You say that biology is primarily a descriptive science, and your book is at its best when you stick to description. When you get to talking about ants a third of the way through the book you are hitting your best stride. The chapter on the ant plagues in the Caribbean during the 1500s and 1600s, which were caused by a combination of human importation of ants and monocultural farming practices and which resulted in environmental and agricultural devastation, is fascinating. You make a convincing argument as you explain that the same kind of thing is happening to the rest of life on the planet today with our increasing globalization and the homogenization of Earth’s ecosystems.
But, Ed, as the old saying goes, you should have quit while you were ahead. After your wonderful descriptions of Earth’s biodiversity (somewhere between 1.5 million and 1.8 million species of plants, animals and microorganisms have been discovered to date) and the alarming threat posed by habitat loss, invasive species, pollution, human overpopulation and overharvesting—and after you plead for pastors like me to join you in helping care for our planet—you then move off on tangents, writing about why we need science, especially biology, to unify the natural sciences, the social sciences and the humanities, and how “humanity’s self-image has risen far during the past three hundred centuries. First lifted by religion and the creative arts, it can rise still higher on the wings of science.”
You say, “Science has become the most democratic of all human endeavors. It is neither religion nor ideology. It makes no claims beyond what can be sensed in the real world. It generates knowledge in the most productive and unifying manner contrived in history, and it serves humanity without obeisance to any particular tribal deity.” If you make no claims beyond what can be sensed in the real world, why the “tribal deity” language? To say that the God I worship is a “tribal deity” seems to be another way of saying that because you can’t sense it, then it must not exist. In other words, you are making a claim beyond what can be sensed. Why can’t you simply use “science does not know” language?
Not content to stop there, you name some of the “great goals of present-day biology.” The first goal you mention is to “create life.” No claims beyond what can be sensed in the real world?
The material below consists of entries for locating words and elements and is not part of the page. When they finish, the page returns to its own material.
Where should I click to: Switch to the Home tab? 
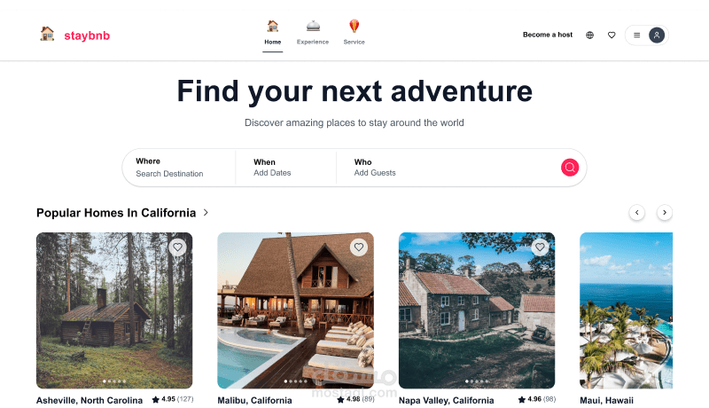click(273, 33)
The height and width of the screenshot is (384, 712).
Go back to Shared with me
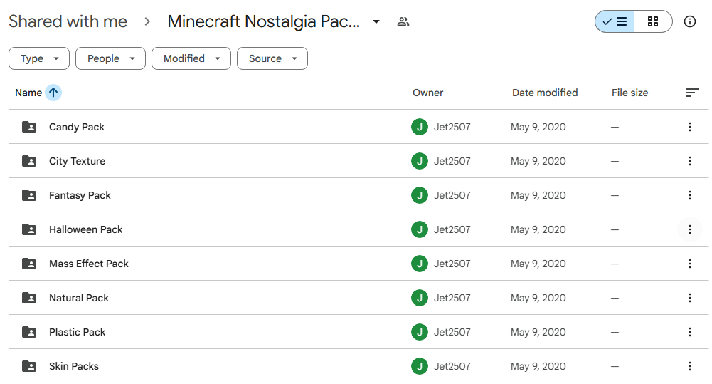tap(68, 21)
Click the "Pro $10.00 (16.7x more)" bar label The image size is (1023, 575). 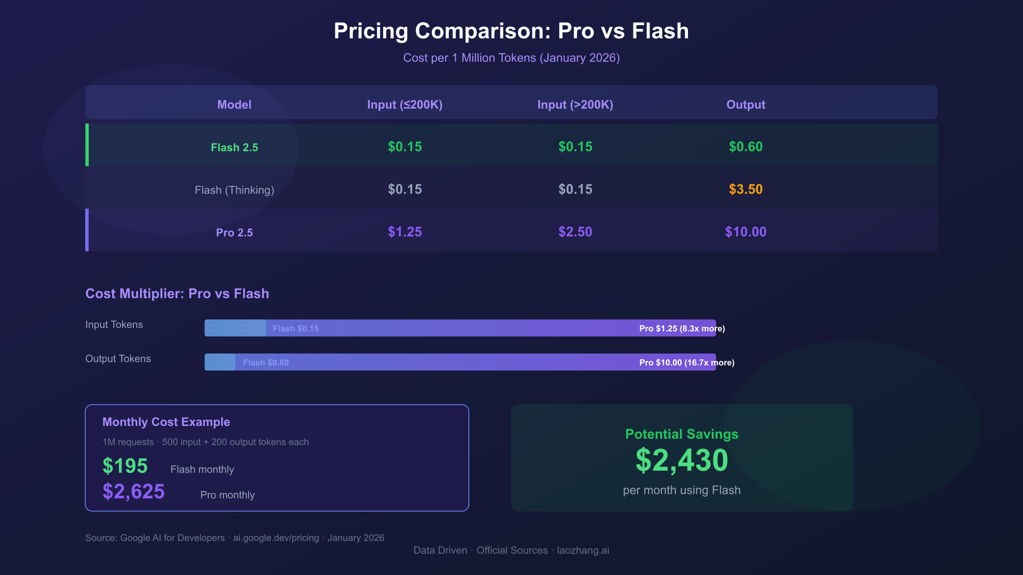[686, 362]
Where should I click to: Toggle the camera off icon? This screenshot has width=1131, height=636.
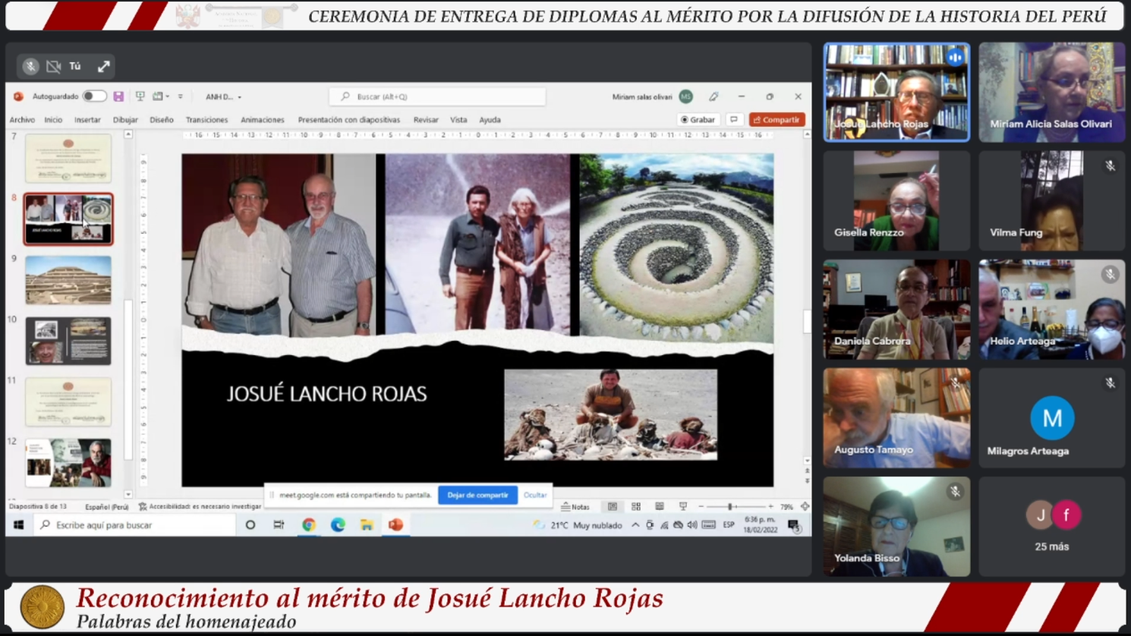pos(53,67)
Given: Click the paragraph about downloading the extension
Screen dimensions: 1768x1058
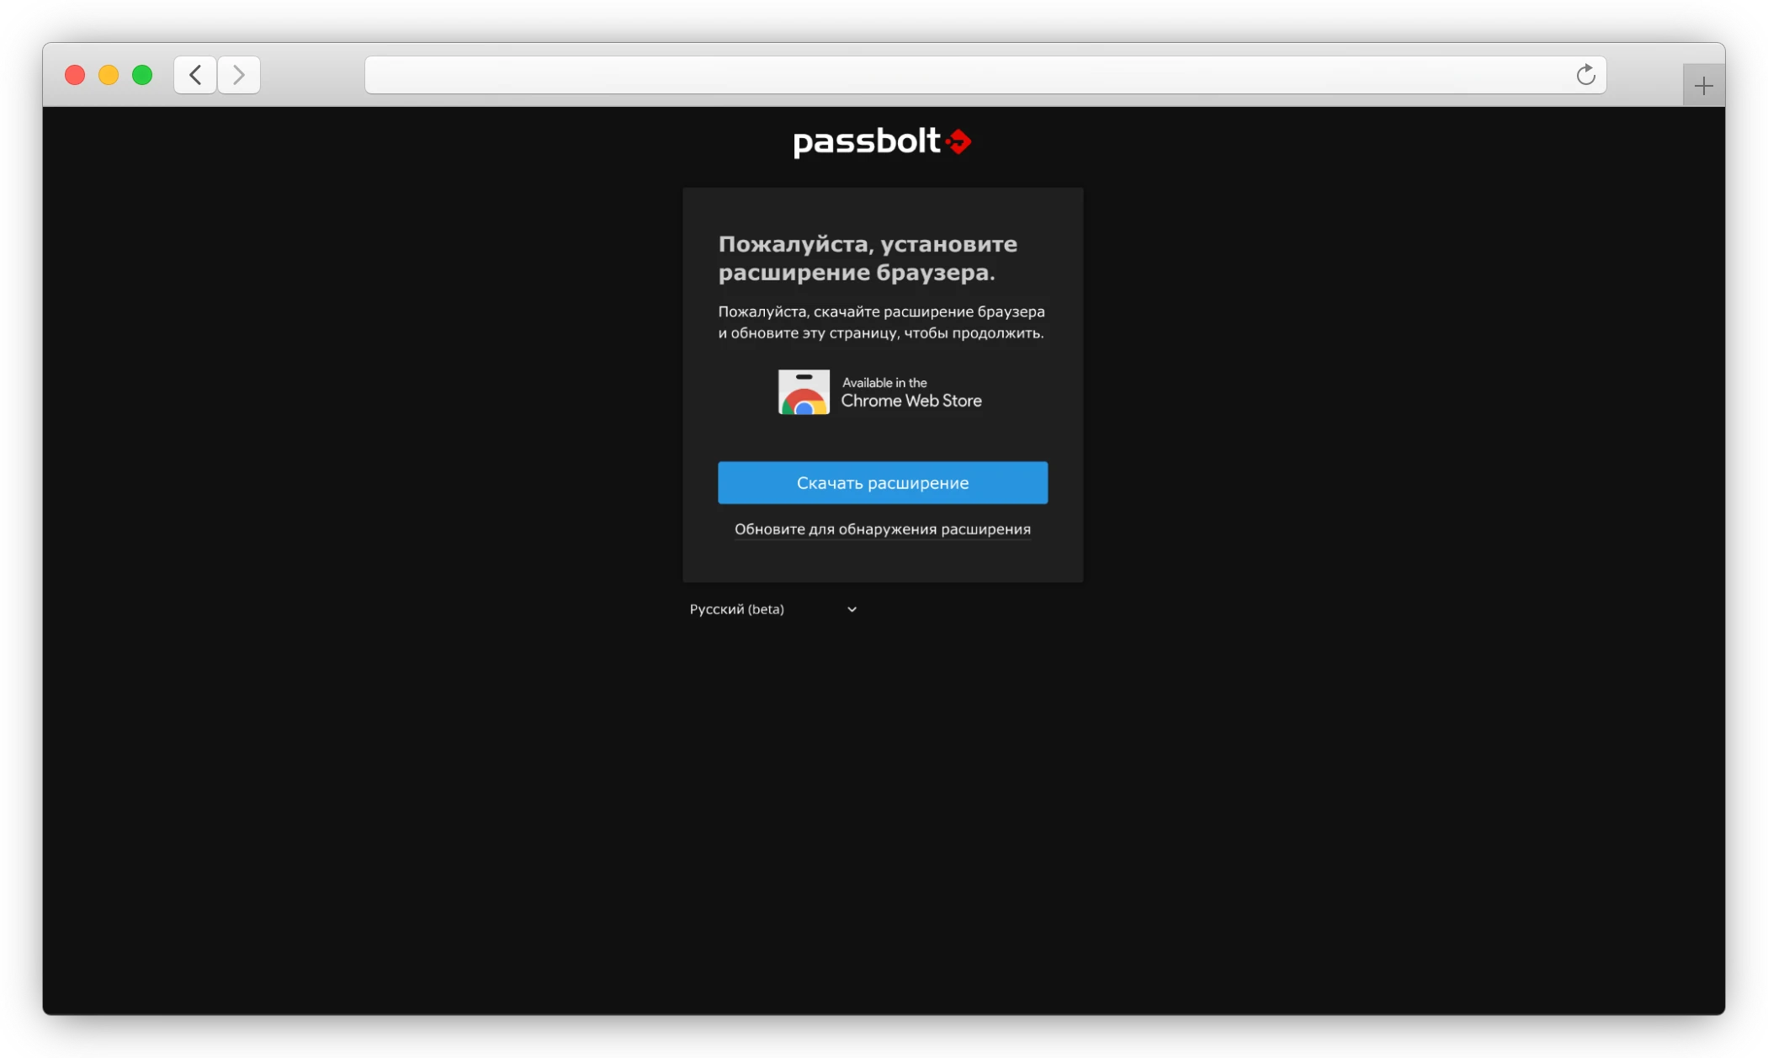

Now, Ed, let me be frank. It is true that we are in one hell of a mess on this planet of ours, and no small part of it is due to religion. But Ed, the goal of creating life is what 300 centuries of humanity might call hubris. Your call for unifying knowledge under science, for creating an electronic “Encyclopedia of Life” (why not simply call it the “Encyclopedia of Comparative Biology”?), smacks of the same hubris. Indeed, the entire last third of the book, once you leave the call to come together on the common ground of saving the planet, is an exercise in arrogance and pride. A major portion of the mess we’re in today comes from this sort of scientific hubris. We don’t need more.
Ed, if we are to come together—science and religion—in the interests of caring for creation and saving the planet, then instead of making grand claims and uttering patronizing pleas, we need to concentrate on the task at hand. You have a lot to teach pastors like me about the biodiversity of our planet. Stick to what you know. While we’re arguing, mountaintops are being removed and poisons are being poured into our air and water and soil, all in the name of what my Southern Baptist grandfather called big business and my “tribal deity” calls greed. You never mention any of that at all. Maybe you could learn something in church.
Thanks for the letter. Come see me in church. Let’s keep up the conversation.